Empathy requires a nuanced understanding of the interaction between emotions and perceptions and has been challenging—even controversial—to model in the preclinical laboratory setting. Early studies from the 1950–1960s established that rats will exhibit emotional reactions when witnessing a conspecific in distress [1, 2]. More recent work have extended these observations by showing that rats will release a distressed conspecific from restraint [3] or a water-filled compartment [4]. However, these procedures have not disambiguated the role of direct social interaction from indirect empathic behavior; both the distressed target and the empathic observer interact in the same environment after rescue, leading to the possibility that rewarding social interaction and contact is what drives rodent empathy [5, 6]. Thus, in this issue of Neuropsychopharmacology, Cox and Reichel [7] introduce a novel behavioral procedure to directly address this question.
Initially, using an operant two-chamber apparatus, the authors reproduce [4] that male rats (termed Observers) learn to chain-pull to release distressed conspecifics (termed Targets) from either a water-filled (distress condition) or an empty (e.g., no distress condition) chamber and subsequently interact in a dry compartment. Notably, when the authors reversed the role of each pair, such that the Observer became the Target and vice versa, new Observers were faster in releasing the new Target than the original ones. These data suggest that previous experience promotes faster acquisition of the task.
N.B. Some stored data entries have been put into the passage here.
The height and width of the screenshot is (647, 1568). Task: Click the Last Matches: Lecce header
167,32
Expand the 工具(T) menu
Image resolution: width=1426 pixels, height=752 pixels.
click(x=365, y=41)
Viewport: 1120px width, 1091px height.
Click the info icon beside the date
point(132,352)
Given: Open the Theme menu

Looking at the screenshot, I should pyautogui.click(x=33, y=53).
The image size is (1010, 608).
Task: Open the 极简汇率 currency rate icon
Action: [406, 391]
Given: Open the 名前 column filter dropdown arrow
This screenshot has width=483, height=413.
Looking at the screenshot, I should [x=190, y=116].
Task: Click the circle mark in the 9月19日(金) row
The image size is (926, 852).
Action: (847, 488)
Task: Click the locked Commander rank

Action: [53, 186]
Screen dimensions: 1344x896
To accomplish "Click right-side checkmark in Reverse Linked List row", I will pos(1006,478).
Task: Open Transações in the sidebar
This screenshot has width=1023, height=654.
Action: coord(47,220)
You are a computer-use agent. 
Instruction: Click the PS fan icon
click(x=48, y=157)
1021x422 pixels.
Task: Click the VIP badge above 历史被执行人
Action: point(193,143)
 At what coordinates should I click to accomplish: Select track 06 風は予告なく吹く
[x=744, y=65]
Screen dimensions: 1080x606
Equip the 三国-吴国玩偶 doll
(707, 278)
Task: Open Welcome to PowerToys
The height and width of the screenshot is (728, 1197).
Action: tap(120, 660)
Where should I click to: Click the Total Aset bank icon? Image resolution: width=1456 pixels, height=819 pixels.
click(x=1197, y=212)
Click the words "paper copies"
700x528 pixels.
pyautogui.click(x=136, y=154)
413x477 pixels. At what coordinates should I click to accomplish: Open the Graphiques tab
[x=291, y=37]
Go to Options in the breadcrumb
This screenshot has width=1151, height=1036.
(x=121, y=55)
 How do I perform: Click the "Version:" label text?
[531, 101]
To show direct, rather than indirect, empathetic behavior in the absence of social interaction the authors added a third, physically separated but visually clear and perforated, compartment to their two-chamber apparatus. Here, contingent on the Observer chain-pull, the distressed Target was rescued to the separate dry compartment in the absence of physical social interaction. Notably, Observers learned to aid conspecifics even without direct social interaction, although exclusively when Targets were in distress. This procedure is critically dependent on the presence of the distressed conspecific as evidenced by the failure of Observers to acquire stable responding for either an empty wet chamber or for an inanimate “fake rat”. Using this novel procedure, Cox and Reichel extend previously established indirect empathetic behavioral procedures by removing direct physical social interaction as a potential confound.
Often conserved across species, many nonhuman animals and humans react to the affective state of others in a process coined “emotional contagion” [8]. Distressed individuals benefit from conspecific consolation behaviors, and conversely, a distressed individual can also transmit stress to others. Based on the bidirectional nature of emotional social transmission [8], the authors propose that the Targets’ distress is “emotionally” transferred to the Observers to promote a similar affective state. Once the Observers perform their contingent response releasing the Targets, the consequent relief is also “emotionally” transferred and acts as a reinforcer to the Observers’ actions.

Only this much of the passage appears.